**INSTRUCTIONS TO FOLLOW**
Return every line of the data below that includes the string "green".

**EXTRACTED ENTRIES**
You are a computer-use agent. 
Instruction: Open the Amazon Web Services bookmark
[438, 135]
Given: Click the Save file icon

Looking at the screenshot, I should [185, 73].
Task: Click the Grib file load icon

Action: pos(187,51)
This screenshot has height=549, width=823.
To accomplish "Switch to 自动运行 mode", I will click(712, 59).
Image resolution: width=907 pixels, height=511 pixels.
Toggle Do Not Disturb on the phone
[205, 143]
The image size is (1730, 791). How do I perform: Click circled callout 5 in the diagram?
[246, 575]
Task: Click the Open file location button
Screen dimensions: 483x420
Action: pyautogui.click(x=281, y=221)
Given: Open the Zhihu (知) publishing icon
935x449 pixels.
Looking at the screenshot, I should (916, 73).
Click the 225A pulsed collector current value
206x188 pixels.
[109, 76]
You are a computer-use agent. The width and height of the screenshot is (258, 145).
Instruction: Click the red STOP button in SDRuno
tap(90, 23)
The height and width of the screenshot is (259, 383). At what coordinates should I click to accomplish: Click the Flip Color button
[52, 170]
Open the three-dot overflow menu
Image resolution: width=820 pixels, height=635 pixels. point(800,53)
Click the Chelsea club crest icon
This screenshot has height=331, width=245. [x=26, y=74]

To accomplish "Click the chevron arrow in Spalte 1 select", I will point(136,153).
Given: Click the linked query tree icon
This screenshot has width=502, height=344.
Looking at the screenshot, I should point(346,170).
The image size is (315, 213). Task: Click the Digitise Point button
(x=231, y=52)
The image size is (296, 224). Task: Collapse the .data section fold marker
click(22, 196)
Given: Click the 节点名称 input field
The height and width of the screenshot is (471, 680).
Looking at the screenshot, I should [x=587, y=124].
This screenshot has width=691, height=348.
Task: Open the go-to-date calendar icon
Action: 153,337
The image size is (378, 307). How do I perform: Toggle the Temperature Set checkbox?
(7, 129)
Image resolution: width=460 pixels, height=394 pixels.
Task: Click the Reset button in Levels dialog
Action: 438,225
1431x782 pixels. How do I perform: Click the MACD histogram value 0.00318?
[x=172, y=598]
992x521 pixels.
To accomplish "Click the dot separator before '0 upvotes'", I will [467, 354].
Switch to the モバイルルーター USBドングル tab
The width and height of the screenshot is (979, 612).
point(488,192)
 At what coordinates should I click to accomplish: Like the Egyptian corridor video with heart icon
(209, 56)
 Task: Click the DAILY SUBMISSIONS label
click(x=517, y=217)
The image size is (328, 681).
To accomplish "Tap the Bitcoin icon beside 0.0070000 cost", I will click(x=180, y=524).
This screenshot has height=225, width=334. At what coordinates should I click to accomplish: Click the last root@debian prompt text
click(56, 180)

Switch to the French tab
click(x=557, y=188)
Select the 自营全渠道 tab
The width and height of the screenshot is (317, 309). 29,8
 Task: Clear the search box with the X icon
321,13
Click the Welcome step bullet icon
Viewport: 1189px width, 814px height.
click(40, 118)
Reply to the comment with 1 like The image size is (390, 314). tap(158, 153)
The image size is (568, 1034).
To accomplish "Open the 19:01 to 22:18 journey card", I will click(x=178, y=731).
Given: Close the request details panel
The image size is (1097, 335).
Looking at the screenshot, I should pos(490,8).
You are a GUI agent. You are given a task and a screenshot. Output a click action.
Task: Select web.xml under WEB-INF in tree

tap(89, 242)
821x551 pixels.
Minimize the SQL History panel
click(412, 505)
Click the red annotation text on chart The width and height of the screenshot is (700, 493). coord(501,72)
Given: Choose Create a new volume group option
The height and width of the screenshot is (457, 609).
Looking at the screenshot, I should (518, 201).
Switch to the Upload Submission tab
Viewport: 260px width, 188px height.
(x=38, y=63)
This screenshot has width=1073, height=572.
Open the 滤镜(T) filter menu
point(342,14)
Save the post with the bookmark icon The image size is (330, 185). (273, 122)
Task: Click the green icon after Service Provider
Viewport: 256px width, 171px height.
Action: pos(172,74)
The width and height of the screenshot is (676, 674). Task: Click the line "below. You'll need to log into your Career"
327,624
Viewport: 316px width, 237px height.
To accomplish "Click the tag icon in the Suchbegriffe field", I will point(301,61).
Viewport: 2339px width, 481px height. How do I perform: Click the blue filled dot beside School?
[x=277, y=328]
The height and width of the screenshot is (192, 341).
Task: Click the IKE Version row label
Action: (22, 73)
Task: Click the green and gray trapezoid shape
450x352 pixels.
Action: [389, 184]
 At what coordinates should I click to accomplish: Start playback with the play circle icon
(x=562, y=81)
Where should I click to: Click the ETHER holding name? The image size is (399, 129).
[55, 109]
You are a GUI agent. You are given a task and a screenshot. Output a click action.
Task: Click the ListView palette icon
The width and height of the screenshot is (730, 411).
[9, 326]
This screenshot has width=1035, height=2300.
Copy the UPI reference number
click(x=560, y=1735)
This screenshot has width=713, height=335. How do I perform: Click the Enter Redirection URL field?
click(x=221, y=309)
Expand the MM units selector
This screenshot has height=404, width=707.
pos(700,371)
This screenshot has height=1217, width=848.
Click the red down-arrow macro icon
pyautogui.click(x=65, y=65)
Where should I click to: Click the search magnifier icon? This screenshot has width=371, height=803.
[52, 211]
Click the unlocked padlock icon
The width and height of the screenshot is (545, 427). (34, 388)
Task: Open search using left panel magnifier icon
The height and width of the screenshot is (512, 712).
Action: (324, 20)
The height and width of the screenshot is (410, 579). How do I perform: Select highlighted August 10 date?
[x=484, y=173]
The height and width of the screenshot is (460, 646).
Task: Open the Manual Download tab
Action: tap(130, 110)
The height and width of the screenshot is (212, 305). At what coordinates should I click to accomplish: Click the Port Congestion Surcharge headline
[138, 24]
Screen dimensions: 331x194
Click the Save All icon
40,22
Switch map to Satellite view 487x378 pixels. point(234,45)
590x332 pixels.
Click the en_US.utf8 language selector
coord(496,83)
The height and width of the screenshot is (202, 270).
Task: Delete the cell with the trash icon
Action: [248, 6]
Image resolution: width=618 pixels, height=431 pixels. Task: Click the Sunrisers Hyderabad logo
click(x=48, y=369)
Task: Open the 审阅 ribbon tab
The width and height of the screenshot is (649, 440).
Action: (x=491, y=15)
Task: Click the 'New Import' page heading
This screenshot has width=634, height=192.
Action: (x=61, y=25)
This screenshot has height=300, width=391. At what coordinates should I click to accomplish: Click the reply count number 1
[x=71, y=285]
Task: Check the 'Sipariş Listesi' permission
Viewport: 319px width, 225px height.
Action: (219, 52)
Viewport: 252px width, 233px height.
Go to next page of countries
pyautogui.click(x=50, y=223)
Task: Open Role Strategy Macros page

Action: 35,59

**REPLY TO THE EXERCISE**
Task: Click the green icon after Service Provider
Task: Click the green and gray trapezoid shape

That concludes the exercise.